Extract provided:
__________
The pictures below are from a phot shoot 1 day after her show where she placed 4th in tall class.

----------


## BG

I tip my hat to her, very strong women, you are lucky. Tell her great job !!! :Clapping Hands:

----------


## c-Z

DAMN.... IDK what to say... Impressive...... Good work.

----------


## gymguy30

Lucky man! She's looks great, killer legs.

----------


## xnotoriousx

Strong people like her give a lot of people hope... You got a good women, but of course you already know that. Good stuff Mike, she looks amazing. Good luck with the comp.

----------


## dedic8ed1

It's sounds like you have a great family Mike.Congrats to your wife!!And good luck to all you and your family do in the future!!

----------


## FireGuy

Very nice write up Mike, she looks awesome and I think it's great that you are obviously extremely proud of her. I tip my hat to both of you.

----------


## MIKE_XXL

Thanks guys for all the positive comments. The outcome wasn't what we hoped for as she worked extremly hard for the show.
The first judges pulled her out in the center then they traded her position with the girl on her left, i though (as well as others) 2nd or maybe 3rd, so 4th spot was a bit of a shocker. But she did the show to prove she could do it one more tiem and get into that kind of shape after the baby.
I am indeed extremly proud, she is my motivation and drive in every aspect of my life, i am just a lil'guy beside her.
Thansk again guys!
XXL

----------


## FireGuy

> Thanks guys for all the positive comments. The outcome wasn't what we hoped for as she worked extremly hard for the show.
> The first judges pulled her out in the center then they traded her position with the girl on her left, i though (as well as others) 2nd or maybe 3rd, so 4th spot was a bit of a shocker. But she did the show to prove she could do it one more tiem and get into that kind of shape after the baby.
> I am indeed extremly proud, she is my motivation and drive in every aspect of my life, i am just a lil'guy beside her.
> Thansk again guys!
> XXL


Judging Bodybuilding is subjective and judging Figure is 10x as subjective. Hope her placing doesnt deter her from doing future shows. Besides,anytime you get top 5 is not a bad night.

----------


## MuscleScience

All I can say is wow!!!

The dedication that it takes to be in that good of shape is immense. I have much respect for her and what she has accomplished. Again awesome job!!!

----------


## rockinred

Mike, tell your wife that I said excellent work and what she has accomplished is something to be proud of for sure.  :Smilie:

----------


## ranging1

thats ur wife?
__________
Records provided:

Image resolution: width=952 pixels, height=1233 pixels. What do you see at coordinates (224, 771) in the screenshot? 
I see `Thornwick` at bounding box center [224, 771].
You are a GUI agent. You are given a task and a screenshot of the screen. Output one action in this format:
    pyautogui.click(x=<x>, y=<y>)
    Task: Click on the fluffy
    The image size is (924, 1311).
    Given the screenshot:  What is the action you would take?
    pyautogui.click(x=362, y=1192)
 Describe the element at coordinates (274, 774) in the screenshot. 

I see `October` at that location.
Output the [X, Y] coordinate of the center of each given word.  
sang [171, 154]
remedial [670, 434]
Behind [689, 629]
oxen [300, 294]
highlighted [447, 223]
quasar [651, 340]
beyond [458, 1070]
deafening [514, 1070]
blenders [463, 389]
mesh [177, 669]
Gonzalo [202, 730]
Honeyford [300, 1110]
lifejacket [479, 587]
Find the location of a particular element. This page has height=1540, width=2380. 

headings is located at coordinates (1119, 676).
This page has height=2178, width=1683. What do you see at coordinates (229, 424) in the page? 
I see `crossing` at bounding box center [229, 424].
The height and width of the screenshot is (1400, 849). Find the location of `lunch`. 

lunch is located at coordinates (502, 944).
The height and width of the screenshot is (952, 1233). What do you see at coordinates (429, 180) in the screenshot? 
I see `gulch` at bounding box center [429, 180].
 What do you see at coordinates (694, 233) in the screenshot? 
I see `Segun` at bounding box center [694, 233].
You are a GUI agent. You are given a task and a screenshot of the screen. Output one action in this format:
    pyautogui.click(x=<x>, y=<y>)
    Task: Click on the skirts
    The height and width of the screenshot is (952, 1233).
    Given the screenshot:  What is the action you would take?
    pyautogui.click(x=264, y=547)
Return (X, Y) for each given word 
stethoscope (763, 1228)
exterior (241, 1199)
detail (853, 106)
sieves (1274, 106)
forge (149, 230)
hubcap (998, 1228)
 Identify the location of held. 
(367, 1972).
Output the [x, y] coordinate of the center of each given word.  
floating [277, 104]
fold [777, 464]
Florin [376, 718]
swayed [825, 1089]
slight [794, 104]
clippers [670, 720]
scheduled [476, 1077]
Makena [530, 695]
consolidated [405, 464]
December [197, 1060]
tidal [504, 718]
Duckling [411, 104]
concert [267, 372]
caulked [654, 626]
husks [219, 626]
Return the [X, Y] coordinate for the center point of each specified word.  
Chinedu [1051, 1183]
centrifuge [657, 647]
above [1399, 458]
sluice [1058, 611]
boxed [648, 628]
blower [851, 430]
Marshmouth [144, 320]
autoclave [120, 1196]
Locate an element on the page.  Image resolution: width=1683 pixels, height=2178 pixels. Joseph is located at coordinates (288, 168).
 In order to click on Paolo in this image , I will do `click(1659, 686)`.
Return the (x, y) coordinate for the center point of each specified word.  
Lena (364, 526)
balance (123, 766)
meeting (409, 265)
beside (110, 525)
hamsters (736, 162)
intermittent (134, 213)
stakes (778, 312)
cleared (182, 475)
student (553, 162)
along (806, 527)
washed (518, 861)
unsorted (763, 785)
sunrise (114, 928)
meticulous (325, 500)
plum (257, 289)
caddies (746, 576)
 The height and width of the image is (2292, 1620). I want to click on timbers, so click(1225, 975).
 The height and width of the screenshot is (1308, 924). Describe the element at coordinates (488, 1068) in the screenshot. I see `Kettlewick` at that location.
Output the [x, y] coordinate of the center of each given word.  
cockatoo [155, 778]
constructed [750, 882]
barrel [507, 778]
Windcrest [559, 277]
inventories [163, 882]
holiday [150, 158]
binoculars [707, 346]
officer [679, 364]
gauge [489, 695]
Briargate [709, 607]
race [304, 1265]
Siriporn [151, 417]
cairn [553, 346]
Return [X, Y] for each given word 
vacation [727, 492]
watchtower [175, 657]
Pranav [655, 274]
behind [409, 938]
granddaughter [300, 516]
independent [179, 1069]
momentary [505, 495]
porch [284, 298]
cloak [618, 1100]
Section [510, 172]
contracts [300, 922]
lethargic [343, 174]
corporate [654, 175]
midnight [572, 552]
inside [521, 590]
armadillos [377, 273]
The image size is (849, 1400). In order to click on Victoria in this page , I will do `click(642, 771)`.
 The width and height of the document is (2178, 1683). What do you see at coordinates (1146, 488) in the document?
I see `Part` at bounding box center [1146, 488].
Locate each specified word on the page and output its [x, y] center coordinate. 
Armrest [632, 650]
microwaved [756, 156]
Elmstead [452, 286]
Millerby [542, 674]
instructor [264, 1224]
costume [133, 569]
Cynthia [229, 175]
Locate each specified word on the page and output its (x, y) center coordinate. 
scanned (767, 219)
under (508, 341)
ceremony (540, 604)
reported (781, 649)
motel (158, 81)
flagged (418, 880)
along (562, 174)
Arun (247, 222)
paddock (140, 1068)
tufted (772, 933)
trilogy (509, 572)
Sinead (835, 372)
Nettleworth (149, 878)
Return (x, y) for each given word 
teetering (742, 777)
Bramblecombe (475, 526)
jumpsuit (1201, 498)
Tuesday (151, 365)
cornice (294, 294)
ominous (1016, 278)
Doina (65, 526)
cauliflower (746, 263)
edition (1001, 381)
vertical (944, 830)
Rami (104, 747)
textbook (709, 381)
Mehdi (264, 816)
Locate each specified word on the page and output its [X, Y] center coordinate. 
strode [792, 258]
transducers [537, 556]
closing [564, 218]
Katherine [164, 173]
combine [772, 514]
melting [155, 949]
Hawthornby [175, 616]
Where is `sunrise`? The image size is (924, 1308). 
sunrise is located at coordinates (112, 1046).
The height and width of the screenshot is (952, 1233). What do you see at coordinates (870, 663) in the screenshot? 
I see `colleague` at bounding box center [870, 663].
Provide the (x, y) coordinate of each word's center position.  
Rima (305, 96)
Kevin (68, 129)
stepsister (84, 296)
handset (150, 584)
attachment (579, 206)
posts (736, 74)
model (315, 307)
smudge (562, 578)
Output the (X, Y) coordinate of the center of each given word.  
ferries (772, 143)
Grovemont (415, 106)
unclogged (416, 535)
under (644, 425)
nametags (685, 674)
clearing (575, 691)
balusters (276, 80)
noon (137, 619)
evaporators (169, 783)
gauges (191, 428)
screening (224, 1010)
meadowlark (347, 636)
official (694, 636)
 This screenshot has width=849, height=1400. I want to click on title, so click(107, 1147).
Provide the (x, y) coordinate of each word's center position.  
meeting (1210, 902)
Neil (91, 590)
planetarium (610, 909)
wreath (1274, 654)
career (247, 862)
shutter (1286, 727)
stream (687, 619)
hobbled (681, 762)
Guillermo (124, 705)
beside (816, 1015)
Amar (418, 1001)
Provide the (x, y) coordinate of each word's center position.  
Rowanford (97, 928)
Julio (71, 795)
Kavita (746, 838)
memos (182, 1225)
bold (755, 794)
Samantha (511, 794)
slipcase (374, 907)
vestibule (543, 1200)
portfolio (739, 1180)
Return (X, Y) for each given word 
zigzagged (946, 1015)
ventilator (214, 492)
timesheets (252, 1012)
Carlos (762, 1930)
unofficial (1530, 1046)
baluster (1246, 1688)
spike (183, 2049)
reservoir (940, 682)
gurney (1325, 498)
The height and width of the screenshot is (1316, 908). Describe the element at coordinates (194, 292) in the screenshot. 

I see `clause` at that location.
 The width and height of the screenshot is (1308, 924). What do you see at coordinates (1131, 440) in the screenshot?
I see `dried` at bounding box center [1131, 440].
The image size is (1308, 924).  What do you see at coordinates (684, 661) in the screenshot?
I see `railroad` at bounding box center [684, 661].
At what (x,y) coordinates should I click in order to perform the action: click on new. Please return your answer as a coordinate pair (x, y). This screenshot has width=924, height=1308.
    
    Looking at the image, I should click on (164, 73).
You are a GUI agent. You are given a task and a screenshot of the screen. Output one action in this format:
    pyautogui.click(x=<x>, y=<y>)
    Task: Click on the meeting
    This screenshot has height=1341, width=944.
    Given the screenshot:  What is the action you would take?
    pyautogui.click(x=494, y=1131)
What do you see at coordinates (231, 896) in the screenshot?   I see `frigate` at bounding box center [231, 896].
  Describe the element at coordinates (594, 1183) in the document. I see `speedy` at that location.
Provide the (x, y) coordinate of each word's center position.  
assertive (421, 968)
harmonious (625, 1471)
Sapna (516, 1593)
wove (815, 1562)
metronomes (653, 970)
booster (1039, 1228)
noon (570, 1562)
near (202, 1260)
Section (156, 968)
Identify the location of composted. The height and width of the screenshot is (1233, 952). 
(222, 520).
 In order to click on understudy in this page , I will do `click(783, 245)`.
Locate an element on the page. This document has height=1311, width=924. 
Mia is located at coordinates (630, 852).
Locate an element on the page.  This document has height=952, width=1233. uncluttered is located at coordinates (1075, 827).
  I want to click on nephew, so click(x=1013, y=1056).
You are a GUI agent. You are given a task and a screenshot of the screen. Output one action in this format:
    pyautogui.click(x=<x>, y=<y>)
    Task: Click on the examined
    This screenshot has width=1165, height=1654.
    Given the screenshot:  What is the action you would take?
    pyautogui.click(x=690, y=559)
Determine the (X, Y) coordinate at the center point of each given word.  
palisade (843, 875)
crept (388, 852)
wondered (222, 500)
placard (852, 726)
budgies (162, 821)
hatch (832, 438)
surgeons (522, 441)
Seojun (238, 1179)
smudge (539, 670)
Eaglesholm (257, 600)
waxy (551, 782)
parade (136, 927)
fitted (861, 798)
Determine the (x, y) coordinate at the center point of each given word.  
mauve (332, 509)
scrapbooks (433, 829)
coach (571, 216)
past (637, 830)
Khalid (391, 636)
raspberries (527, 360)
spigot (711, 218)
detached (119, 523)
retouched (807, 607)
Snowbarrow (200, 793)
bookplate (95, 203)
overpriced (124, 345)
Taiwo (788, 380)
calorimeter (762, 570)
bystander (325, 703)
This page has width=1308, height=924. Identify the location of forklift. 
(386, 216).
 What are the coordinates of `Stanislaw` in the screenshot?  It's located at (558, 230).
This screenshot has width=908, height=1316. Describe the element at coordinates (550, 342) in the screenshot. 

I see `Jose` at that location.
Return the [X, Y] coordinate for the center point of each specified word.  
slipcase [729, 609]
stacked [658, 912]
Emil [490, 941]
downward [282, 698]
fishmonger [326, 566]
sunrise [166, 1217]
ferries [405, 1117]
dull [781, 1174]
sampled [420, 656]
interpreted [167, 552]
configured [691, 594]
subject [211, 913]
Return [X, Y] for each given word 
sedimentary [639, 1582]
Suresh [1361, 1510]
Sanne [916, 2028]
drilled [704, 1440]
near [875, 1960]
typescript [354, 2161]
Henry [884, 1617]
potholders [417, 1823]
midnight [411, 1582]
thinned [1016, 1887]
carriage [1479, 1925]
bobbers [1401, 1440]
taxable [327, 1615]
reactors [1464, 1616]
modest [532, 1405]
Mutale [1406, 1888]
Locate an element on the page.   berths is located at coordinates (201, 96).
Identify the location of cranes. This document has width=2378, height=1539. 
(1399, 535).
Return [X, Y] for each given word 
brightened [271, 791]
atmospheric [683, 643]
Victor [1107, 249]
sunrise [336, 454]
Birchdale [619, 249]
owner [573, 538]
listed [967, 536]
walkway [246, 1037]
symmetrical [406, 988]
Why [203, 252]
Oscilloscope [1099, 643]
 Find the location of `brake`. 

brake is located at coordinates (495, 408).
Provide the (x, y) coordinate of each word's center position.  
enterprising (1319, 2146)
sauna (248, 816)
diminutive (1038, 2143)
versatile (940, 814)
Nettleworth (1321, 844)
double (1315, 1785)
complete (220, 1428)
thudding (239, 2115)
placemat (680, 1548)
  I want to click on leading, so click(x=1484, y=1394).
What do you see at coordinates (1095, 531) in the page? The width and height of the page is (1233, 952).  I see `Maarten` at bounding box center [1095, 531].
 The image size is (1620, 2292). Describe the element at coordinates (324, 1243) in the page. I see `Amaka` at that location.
__________
Written tasks:
(a) Quote the entries from the first line through the line containing "center [224, 771].", including both of those lines.
(b) Continue the forum thread congratulating a wife on her figure show from the point where it stops.
The forum thread and the entries have no connection to each other.

Outputs by task:
(a)
Image resolution: width=952 pixels, height=1233 pixels. What do you see at coordinates (224, 771) in the screenshot? 
I see `Thornwick` at bounding box center [224, 771].

(b)
well done mate  :Smilie:

----------


## energizer bunny

She looks amazing mate.........very lucky man......and i like the tats................it would be great to meet someone with similar goals...all the women in my area like to get smashed on alchol every week...

----------


## t-gunz

well done. tell her i said congrats!

keep up the hard work both of you :Smilie:

----------


## alpmaster

> She looks amazing mate.........very lucky man......and i like the tats................it would be great to meet someone with similar goals...all the women in my area like to get smashed on alchol every week...


+1

"Eww, why are you always eating oatmeal?"

"It's 10am, why are you eating grilled chicken now!?"

"Why do you _have_ to do cardio when you wake up? Do it some other day"

-_-;; You're a lucky guy.

----------


## F4iGuy

Great work. Dedication is an admirable quality your wife obviously has.

----------


## Narkissos

Great build... awesome dedication.

Mike, I'm happy for you guys.

You guys inspire me.

----------


## Doc M

Mike,

Simply amazing!! I know what it was like when my wife was preparing for her first comp and we only have one little one, and you have 3!!..WoW!!! People don't realize the time and dedication that goes into something like that, at any level. My hat is off to you and your wife and it is quite impressive. I am looking forward to letting my wife see your write up and her pics. She looks awesome!!

Doc M

----------


## MIKE_XXL

Doc M, Nark, FG and all you guys, thank you very much for the kind workds, you guys are what keep her (us) pushing ahead...we appreciate all your positive feed back and comments...it deffinitly has a positive efect on our lifes, after the last show my wife said never again did she want to compete...and the story now is that in 9 weeks she will likely step on stage again with me...thanks again to all of you guys!

----------


## Jon the Rooster

Just increadable, lucky man Mike. Same as Fireguy & Ronnie,,, their wives have a commitment of excelence to their body. Wish my wife were into getting fit to correct way.

----------


## Bryan2

Im not hitting on your wife or anything but she is hot!!!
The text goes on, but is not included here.